Ranggawarsita dimakamkan di Desa Palar, Kecamatan Trucuk, Kabupaten Klaten. Makamnya pernah dikunjungi dua presiden Indonesia, yaitu Soekarno dan Gus Dur pada masa mereka menjabat.
ꦄꦩꦺꦤꦔꦶꦗ꦳ꦩꦤ꧀ꦌꦣꦤ꧀
ꦌꦮꦸꦲꦪꦆꦁꦥꦩ꧀ꦧꦸꦣꦶ꧈
ꦩꦺꦭꦸꦔꦺꦣꦤ꧀ꦤꦺꦴꦫꦠꦲꦤ꧀
ꦪꦺꦤ꧀ꦠꦤ꧀ꦩꦺꦭꦸꦄꦁꦭꦏꦺꦴꦤꦶ꧈
ꦧꦺꦴꦪꦏꦼꦣꦸꦩꦤ꧀ꦩꦺꦭꦶꦏ꧀ꦏꦭꦶꦫꦺꦤ꧀ꦮꦼꦏꦱꦤꦶꦥꦸꦤ꧀
꧋ꦤ꧀ꦝꦶꦭꦭꦃꦏꦼꦂꦱꦄꦭ꧀ꦭꦃ꧈ꦧꦼꦒ꧀ꦗꦧꦼꦒ꧀ꦗꦤꦶꦁꦏꦁꦭꦭꦶ꧈
꧋ꦭꦸꦮꦶꦃꦧꦼꦒ꧀ꦗꦏꦁꦌꦭꦶꦁꦏ꧀ꦭꦮꦤ꧀ꦮꦱ꧀ꦥꦣ꧉
amenangi zaman édan,
éwuhaya ing pambudi,
mélu ngédan nora tahan,
yén tan mélu anglakoni,
boya keduman mélik, kaliren wekasanipun,
ndilalah kersa Allah, begja-begjaning kang lali,
luwih begja kang éling klawan waspada.
Terjemahannya sebagai berikut :
menyaksikan zaman gila, serba susah dalam bertindak,ikut gila tidak akan tahan,tapi kalau tidak mengikuti (gila), tidak akan mendapat bagian,kelaparan pada akhirnya,namun telah menjadi kehendak Allah,sebahagia-bahagianya orang yang lalai,akan lebih bahagia orang yang tetap ingat dan waspada.
Karya sastra
Karya sastra tulisan Ranggawarsita antara lain :
- Bambang Dwihastha: cariyos Ringgit Purwa
- Bausastra Kawi atau Kamus Kawi - - Jawa, beserta C.F. Winter sr.

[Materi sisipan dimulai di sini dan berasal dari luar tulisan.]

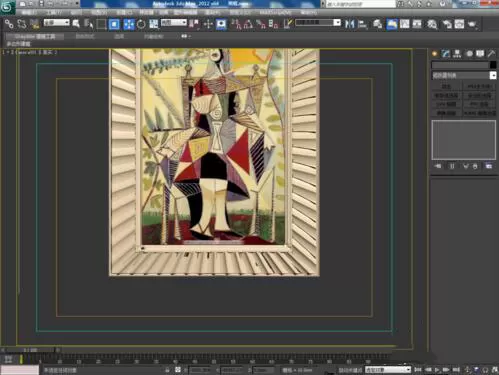This screenshot has height=375, width=499.
Task: Expand the selection filter dropdown
Action: tap(57, 23)
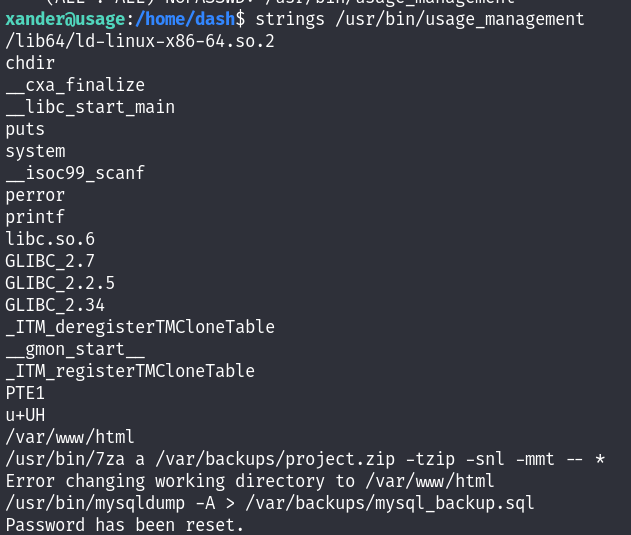Click the 'Password has been reset.' line
Image resolution: width=631 pixels, height=535 pixels.
[125, 525]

- Sajarah Pandhawa lan Korawa : miturut Mahabharata, beserta C.F. Winter sr.
- Sapta dharma
- Serat Aji Pamasa
- Serat Candrarini
- Serat Cemporet
- Serat Jaka Lodang
- Serat Jayengbaya
- Serat Kalatidha
- Serat Panitisastra
- Serat Pandji Jayeng Tilam
- Serat Paramasastra
- Serat Paramayoga
- Serat Pawarsakan
- Serat Pustaka Raja
- Suluk Saloka Jiwa
- Serat Wedaraga
- Serat Witaradya
- Sri Kresna Barata
- Wirid Hidayat Jati
- Wirid Ma'lumat Jati
- Serat Sabda Jati
Ramalan tentang kemerdekaan Indonesia
Ranggawarsita hidup pada masa penjajahan Belanda. Ia menyaksikan sendiri bagaimana penderitaan rakyat Jawa, terutama ketika program Tanam Paksa dijalankan pasca Perang Diponegoro. Dalam suasana serba memprihatinkan itu, Ranggawarsita meramalkan datangnya kemerdekaan, yaitu kelak pada tahun Wiku Sapta Ngesthi Janma.
Kalimat yang terdiri atas empat kata tersebut terdapat dalam Serat Jaka Lodang, dan merupakan kalimat Suryasengkala yang jika ditafsirkan akan diperoleh angka 7-7-8-1. Pembacaan Suryasengkala adalah dibalik dari belakang ke depan, yaitu 1877 Saka, yang bertepatan dengan 1945 Masehi, yaitu tahun kemerdekan Republik Indonesia.
Pengalaman pribadi Presiden Soekarno pada masa penjajahan adalah ketika berjumpa dengan para petani miskin yang tetap bersemangat di dalam penderitaan, karena mereka yakin pada kebenaran ramalan Ranggawarsita tentang datangnya kemerdekaan di kemudian hari.